7 – Roll-outs – The year saw a number of digital launches in the Philippines from established agencies. DM9JaymeSyfu unveiled Di9it headed by former TV5 online publishing business unit head Carlo Ople and DM9  executive creative director Eugene Demata. GroupM meanwhile completed its acquisition of Netbooster Asia, and kept with tradition by christening the agency with a name beginning with the letter M – Movent. Publicis Groupe brought its Performics brand to the market through its ZenithOptimedia office, while Activa Media opened its third Southeast Asian office in Manila, led by movie producer and Post Manila and Revolver Studios president Ronald Monteverde. Finally, Aegis Media tapped India-based Vinay Goel for the launch of its digital out-of-home arm Posterscape.
 
8 – Smartphone Boom – Local sales of the internet-enabled handsets are sizzling. Smartphone take-up in the Philippines for the year to March 2013 climbed to 146 percent, making it the fastest growing market in Southeast Asia. Falling smartphone prices were expected to keep adoption rates high right through the year.

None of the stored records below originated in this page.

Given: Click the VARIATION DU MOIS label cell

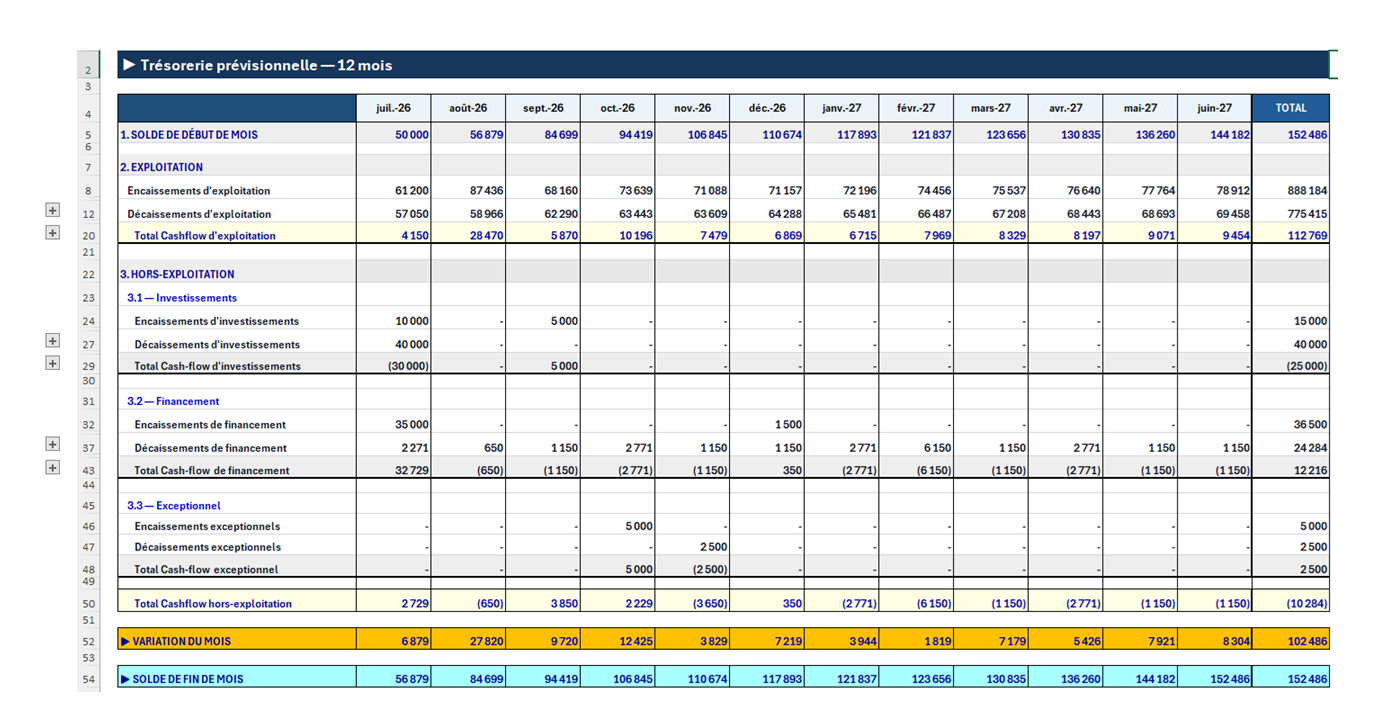Looking at the screenshot, I should click(x=237, y=641).
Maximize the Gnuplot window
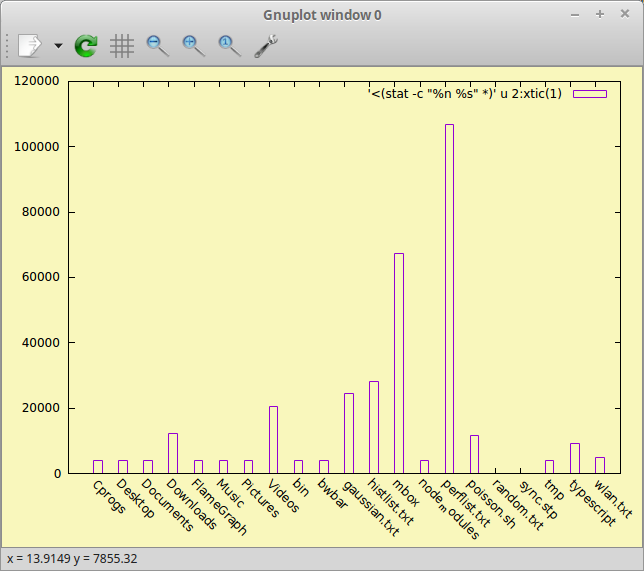Screen dimensions: 644x571 point(600,14)
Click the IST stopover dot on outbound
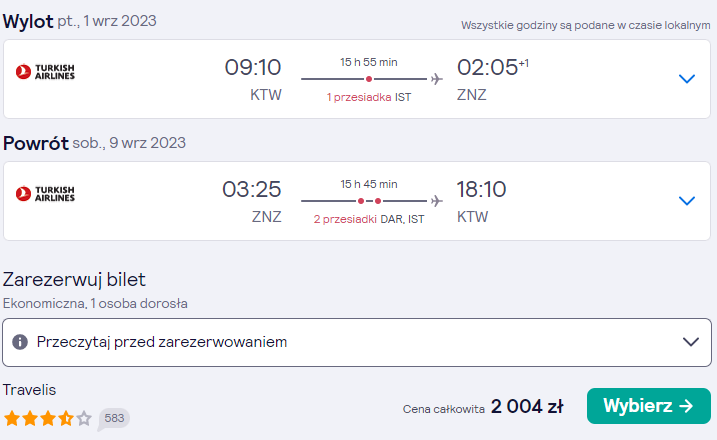This screenshot has height=440, width=717. [x=369, y=79]
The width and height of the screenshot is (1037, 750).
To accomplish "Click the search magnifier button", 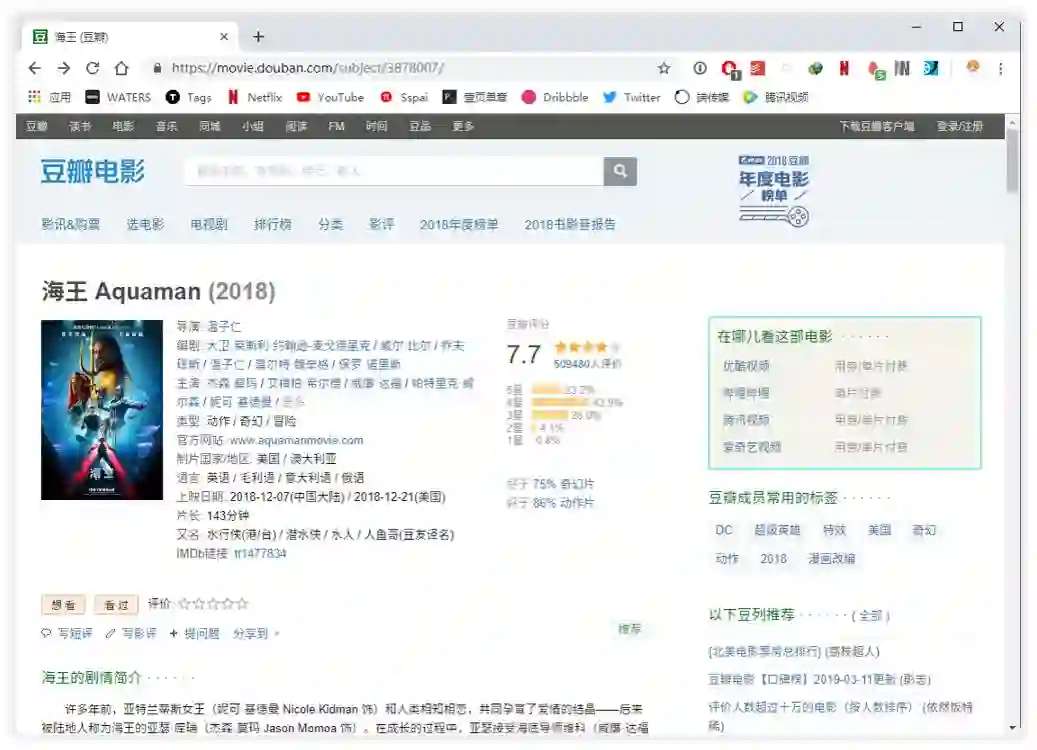I will (620, 171).
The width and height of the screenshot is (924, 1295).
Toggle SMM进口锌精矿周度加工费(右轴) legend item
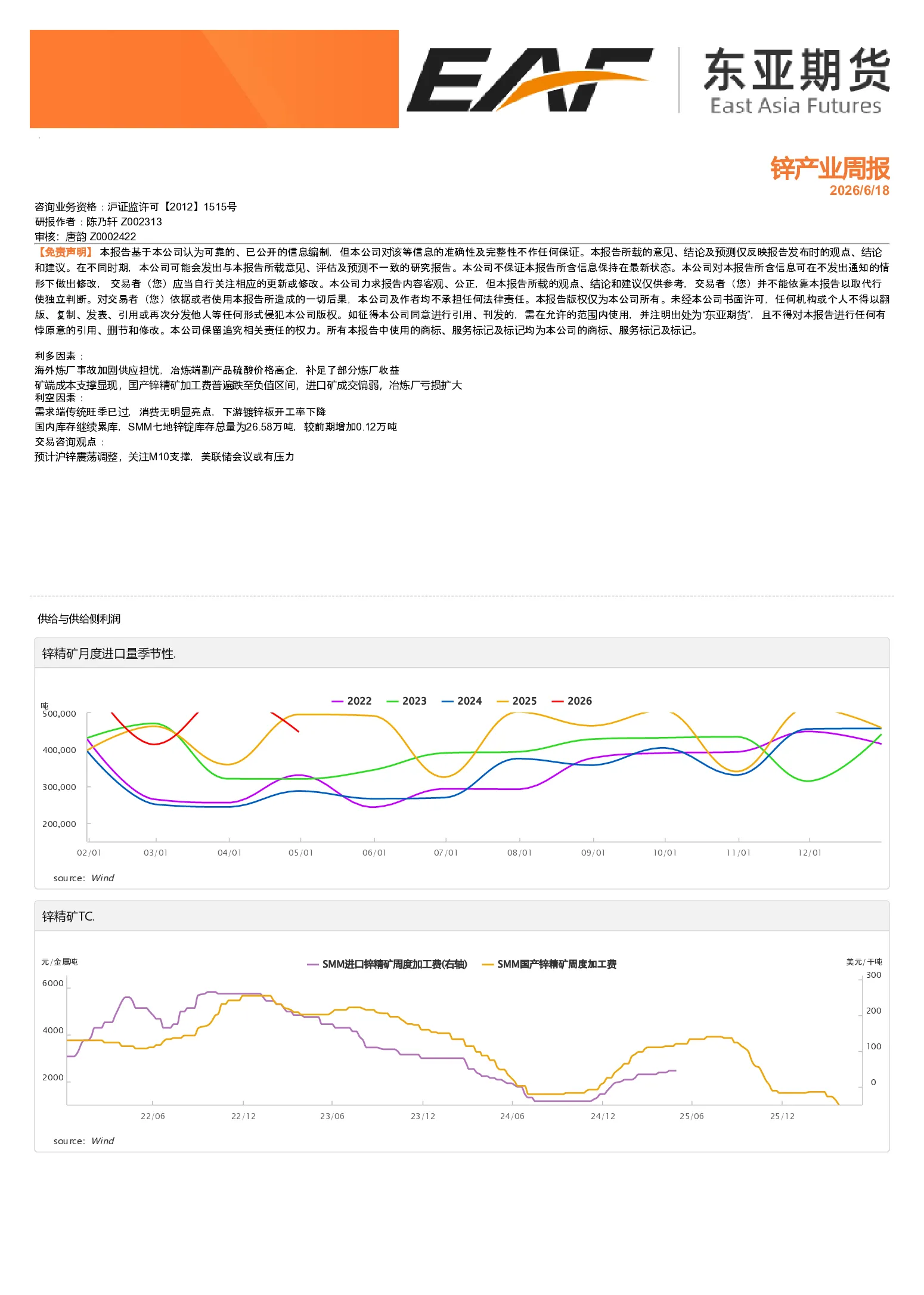point(387,964)
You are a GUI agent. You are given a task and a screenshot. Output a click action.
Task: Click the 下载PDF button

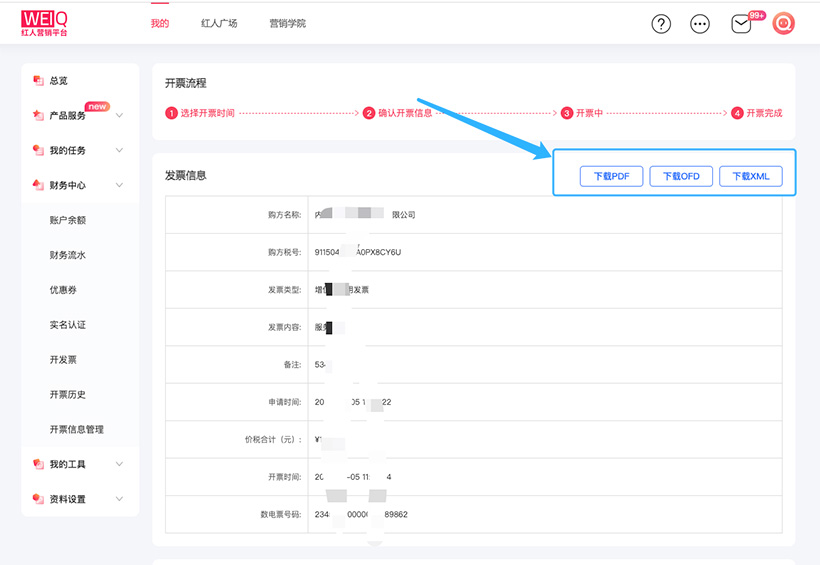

Mobile operators are capitalizing on the cheaper handset prices to drive up mobile internet use – in October, Smart launched its All-in Plan priced at 800 pesos based on the affordable Huawei Ascend G610 that allows subscribers to change their set of voice, data and text allocations each month.
 
9 – Great Minds? – The world’s three internet and search giants coincidentally updated their logos within weeks of each other. Yahoo!, under the new chief, former Googler Marissa Mayer, led the charge, made the first move in early September and was followed by Bing and Google. "We wanted a logo that stayed true to our roots – whimsical, purple, with an exclamation point – yet embraced the evolution of our products," Yahoo! explained of the change. Google ditched the drop shadows and flattened the colors of its logom as part of a redesign of its homepage, while Bing traded its rounder font for a tighter, slimmer option and went from blue to orange as it updated its site.
 
10 – Spending Surge – Global digital advertising spend is expected to shoot up 13 percent this year to US$117.6bn, according to a new forecast from e-Marketer and Starcom MediaVest. The outlay on digital will account for 22.7 percent of all adspend this year, rising a full quarter 24.4 percent by next year, according to forecast. Mobile, at just over half of the overall digital spend, is the real growth driver – it will expand by a spectacular 78.7 percent at the end of the year at US$15.8bn, helped by the explosion of smartphone use. 20 percent of the global population has one of these internet-enabled handsets, up from 1.5 percent in 2008.